You talk about a ‘location’, but you may ignore the case where position is not enough to represent some object, e.g. a pointer of a clock. It's location always remains the center of the clock, only it's orientation changes. It rotates.
That's when you need to define this too. We can use the 3 basis vectors to have x,y & z axis. That's our matrix, and a very common and intuitive way. We can also use a quaternion, which requires less numbers, can do some things more easily, but can nt represent exotic transforations like nonuniform scale or skew.
Most people will use both, and there are also other ways to work with 3D rotations. But mostly it's the need to handle rotations which brings us to matrices. That's also the hard part of the whole topic, probably.

There are also cases where we must use matrices, and as specified. E.g. when working with graphics APIs, physics libraries, etc. There are different conventions. What i've written above would be compatible with the OpenGL API, but for DirectX the rows and columns are swapped. This can be confusing, and requires to make a choice. However, the theory and math remains the same.
And the math is made mostly from vector operations.

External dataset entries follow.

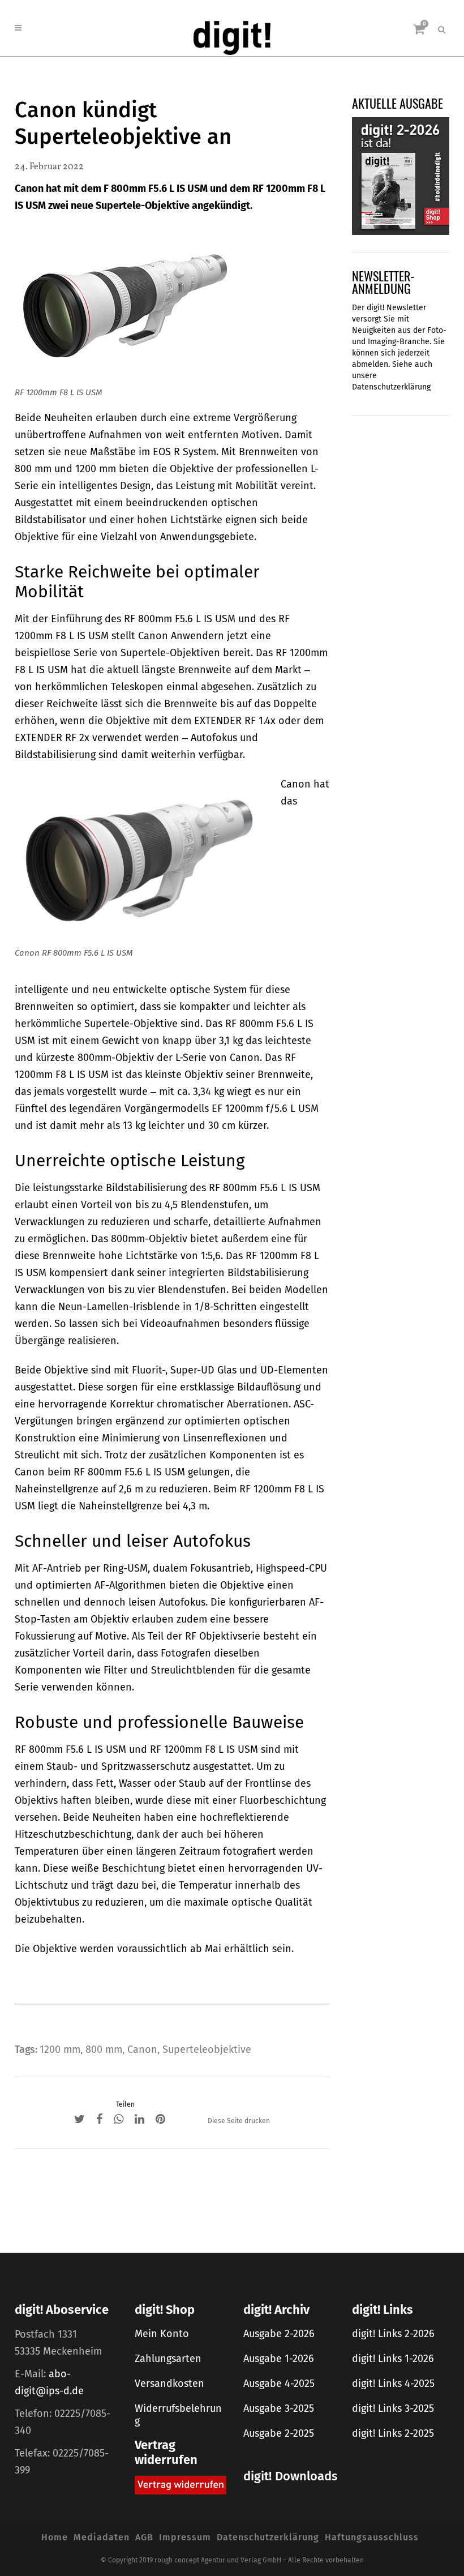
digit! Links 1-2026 (393, 2358)
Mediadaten (102, 2537)
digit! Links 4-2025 (393, 2383)
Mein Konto (162, 2333)
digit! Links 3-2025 (393, 2408)
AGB (144, 2537)
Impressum (185, 2537)
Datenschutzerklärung (391, 387)
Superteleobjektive (206, 2049)
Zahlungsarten (168, 2358)
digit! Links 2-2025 (393, 2433)
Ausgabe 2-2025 (278, 2433)
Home (54, 2537)
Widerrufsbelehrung (178, 2414)
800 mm (103, 2049)
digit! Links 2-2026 (393, 2333)
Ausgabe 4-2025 (279, 2383)
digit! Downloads (290, 2476)
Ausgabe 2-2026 (279, 2333)
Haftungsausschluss (372, 2537)
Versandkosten (169, 2383)
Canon (142, 2049)
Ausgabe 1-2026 (278, 2358)
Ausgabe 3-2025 (278, 2408)
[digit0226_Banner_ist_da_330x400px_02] (400, 175)
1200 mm (60, 2049)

If you understand the vector Dot Product geometrically, it's easy to see that matrix multiplication is just an application of that, if we look at it from this perspective.

I would say, if you work in 3D, yes you should use matrices.
In 2D not so much, but matrices remain useful here too.

@scruthut I use vectors for position and scaling. I rebuild the World transform for the renderable object when it changes position, scaling. I rebuild the view when the camera position changes, and rebuild the projection when the field of view changes. I am using directX , which has functions that convert a vector to a position matrix or a scaling matrix. Using vectors for positions is nice because it's more intutive and you can easily calculate distances between objects.